Given exercise: Copy out the lines verbatim, starting from the line with "This screenshot has width=1555, height=784." up to and including the line with "click(27, 300)".

Records from a data collection:
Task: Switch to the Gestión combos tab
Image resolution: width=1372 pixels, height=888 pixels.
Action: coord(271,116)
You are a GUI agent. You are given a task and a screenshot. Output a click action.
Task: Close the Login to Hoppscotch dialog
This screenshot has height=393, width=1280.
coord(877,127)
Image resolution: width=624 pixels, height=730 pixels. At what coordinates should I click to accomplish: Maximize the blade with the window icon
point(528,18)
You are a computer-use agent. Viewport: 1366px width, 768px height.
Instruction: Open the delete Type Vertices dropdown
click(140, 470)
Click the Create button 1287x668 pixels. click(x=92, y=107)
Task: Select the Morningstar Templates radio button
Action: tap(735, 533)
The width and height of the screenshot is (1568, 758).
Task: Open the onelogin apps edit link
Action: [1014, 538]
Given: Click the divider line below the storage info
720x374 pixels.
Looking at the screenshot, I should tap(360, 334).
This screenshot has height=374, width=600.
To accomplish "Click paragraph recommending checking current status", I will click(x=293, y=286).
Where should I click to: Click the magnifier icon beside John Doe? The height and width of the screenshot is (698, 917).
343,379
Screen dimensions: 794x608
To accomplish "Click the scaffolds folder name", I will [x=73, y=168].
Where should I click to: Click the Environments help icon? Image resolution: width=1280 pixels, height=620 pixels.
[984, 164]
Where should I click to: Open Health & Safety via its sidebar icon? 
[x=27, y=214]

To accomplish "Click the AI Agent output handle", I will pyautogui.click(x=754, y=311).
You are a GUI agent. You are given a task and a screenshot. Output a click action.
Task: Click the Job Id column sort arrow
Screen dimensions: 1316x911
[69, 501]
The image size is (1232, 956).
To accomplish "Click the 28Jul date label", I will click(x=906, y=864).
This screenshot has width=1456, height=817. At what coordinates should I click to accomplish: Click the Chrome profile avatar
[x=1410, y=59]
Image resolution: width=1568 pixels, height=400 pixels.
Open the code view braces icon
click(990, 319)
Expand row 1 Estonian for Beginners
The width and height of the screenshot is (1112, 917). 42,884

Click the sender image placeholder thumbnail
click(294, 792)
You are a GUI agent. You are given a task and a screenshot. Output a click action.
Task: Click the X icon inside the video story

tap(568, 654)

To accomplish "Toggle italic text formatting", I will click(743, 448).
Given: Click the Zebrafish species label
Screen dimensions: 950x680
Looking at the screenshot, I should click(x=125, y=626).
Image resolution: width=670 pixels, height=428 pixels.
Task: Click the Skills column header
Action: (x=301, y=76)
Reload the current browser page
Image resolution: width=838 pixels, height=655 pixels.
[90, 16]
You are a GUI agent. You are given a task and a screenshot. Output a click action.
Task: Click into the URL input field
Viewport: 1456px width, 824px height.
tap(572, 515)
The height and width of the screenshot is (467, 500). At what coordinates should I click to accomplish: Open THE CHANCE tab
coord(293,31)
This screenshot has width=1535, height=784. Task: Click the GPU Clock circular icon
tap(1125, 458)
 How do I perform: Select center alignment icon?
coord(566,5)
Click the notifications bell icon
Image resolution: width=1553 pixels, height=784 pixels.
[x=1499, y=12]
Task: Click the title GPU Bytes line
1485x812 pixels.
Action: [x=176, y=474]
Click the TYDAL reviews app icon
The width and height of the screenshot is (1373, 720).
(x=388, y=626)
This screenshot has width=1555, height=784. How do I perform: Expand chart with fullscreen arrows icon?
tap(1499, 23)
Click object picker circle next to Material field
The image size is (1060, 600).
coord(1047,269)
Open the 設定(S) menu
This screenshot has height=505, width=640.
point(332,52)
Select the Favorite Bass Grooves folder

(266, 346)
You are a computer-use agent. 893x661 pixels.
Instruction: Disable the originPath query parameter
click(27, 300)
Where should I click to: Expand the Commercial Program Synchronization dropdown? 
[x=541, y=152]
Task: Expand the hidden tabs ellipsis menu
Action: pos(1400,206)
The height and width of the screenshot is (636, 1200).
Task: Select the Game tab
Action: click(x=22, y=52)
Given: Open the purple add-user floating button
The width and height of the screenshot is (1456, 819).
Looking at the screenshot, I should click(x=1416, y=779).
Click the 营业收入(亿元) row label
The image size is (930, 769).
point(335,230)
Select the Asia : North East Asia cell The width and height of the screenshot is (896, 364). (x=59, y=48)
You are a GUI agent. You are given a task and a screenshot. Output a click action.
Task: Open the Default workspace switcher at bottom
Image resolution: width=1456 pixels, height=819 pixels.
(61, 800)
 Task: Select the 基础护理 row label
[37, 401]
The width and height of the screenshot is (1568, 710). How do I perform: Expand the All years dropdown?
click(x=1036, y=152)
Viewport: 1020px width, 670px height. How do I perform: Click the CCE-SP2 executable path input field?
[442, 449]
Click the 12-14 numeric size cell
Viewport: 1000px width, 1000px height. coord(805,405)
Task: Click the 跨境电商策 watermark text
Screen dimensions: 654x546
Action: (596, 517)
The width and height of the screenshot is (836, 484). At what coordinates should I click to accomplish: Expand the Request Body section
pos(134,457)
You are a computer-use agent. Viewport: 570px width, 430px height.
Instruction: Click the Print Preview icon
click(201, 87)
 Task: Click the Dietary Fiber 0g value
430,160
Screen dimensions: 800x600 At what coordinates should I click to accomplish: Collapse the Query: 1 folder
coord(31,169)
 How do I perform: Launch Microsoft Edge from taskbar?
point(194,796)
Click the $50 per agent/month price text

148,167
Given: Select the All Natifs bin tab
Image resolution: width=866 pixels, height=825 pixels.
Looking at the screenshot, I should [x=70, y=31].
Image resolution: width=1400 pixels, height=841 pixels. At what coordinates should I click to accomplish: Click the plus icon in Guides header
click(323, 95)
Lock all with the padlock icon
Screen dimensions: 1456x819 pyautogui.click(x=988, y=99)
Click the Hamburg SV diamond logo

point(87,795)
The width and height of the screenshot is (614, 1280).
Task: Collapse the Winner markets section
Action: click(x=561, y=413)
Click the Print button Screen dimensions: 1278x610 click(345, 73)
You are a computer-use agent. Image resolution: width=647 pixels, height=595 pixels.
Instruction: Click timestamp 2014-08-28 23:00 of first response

Answer in full:
This screenshot has width=1555, height=784. How do I perform: Expand chart with fullscreen arrows icon?
tap(1499, 23)
Click object picker circle next to Material field
The image size is (1060, 600).
coord(1047,269)
Open the 設定(S) menu
This screenshot has height=505, width=640.
point(332,52)
Select the Favorite Bass Grooves folder

(266, 346)
You are a computer-use agent. 893x661 pixels.
Instruction: Disable the originPath query parameter
click(27, 300)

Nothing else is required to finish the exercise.